BRIEF: Although the records contain pictures, only their text should be set down, exactly as written.

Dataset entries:
===
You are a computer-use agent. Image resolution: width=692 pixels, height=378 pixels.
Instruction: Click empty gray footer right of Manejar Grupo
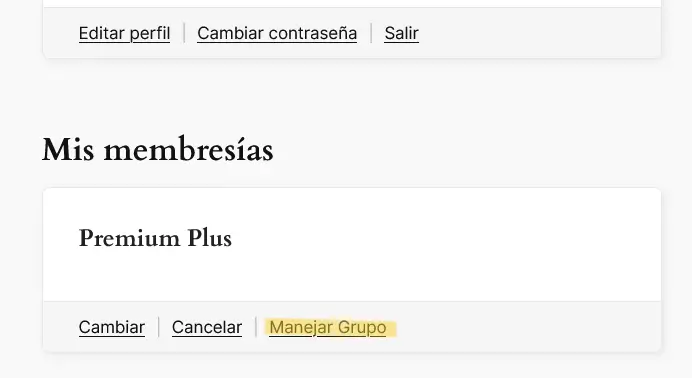click(525, 327)
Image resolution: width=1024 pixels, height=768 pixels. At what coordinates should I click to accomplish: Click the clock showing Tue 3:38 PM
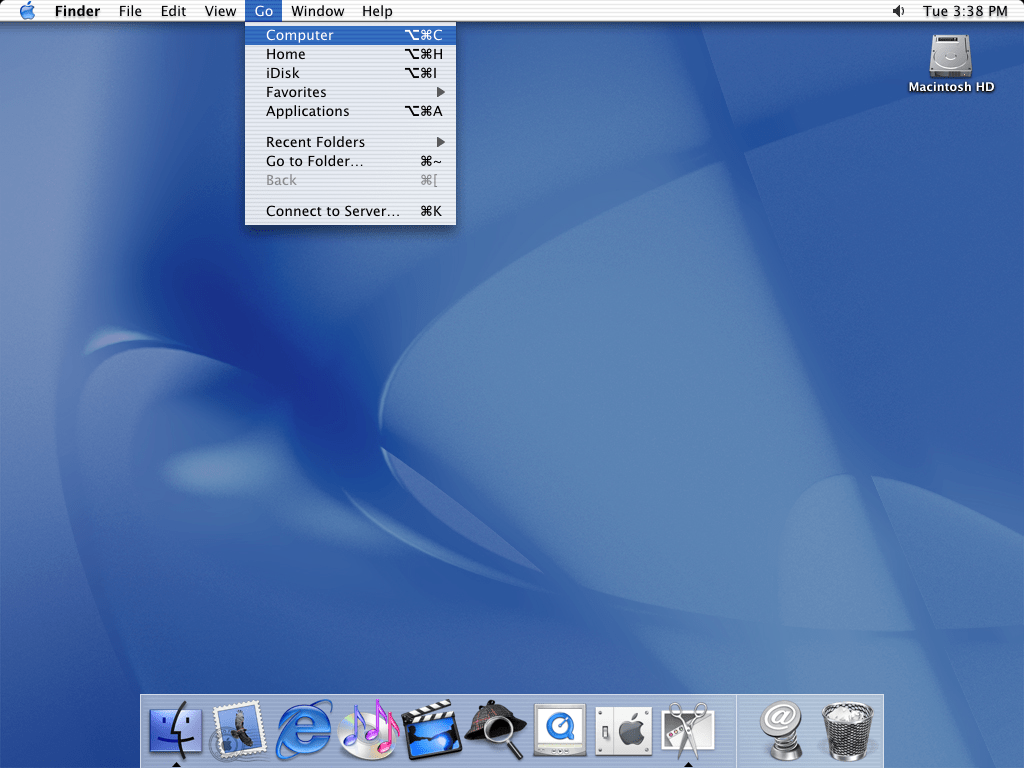click(x=965, y=11)
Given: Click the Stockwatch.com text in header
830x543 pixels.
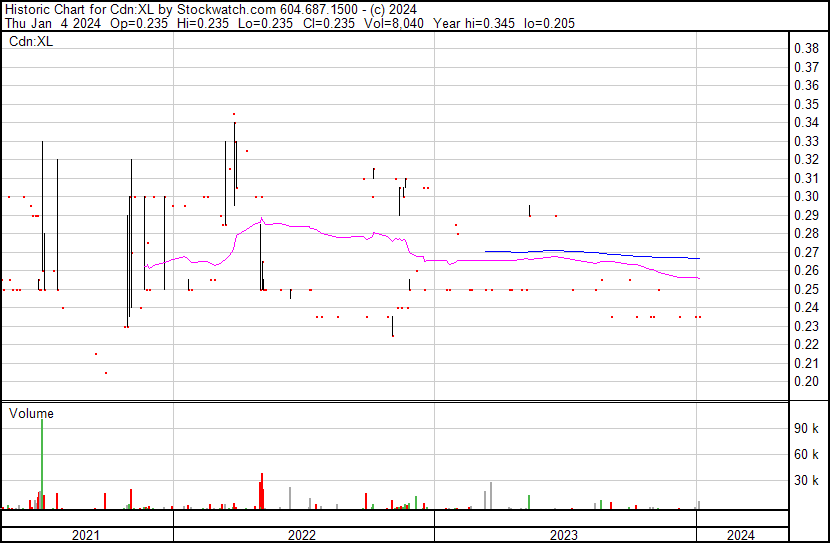Looking at the screenshot, I should tap(215, 9).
===
RESPONSE BELOW:
You are a computer-use agent. Image resolution: width=692 pixels, height=378 pixels.
Instruction: Click empty gray footer right of Manejar Grupo
click(525, 327)
Image resolution: width=1024 pixels, height=768 pixels. At what coordinates should I click to accomplish: Click the clock showing Tue 3:38 PM
click(x=965, y=11)
Given: Click the Stockwatch.com text in header
830x543 pixels.
Looking at the screenshot, I should tap(215, 9).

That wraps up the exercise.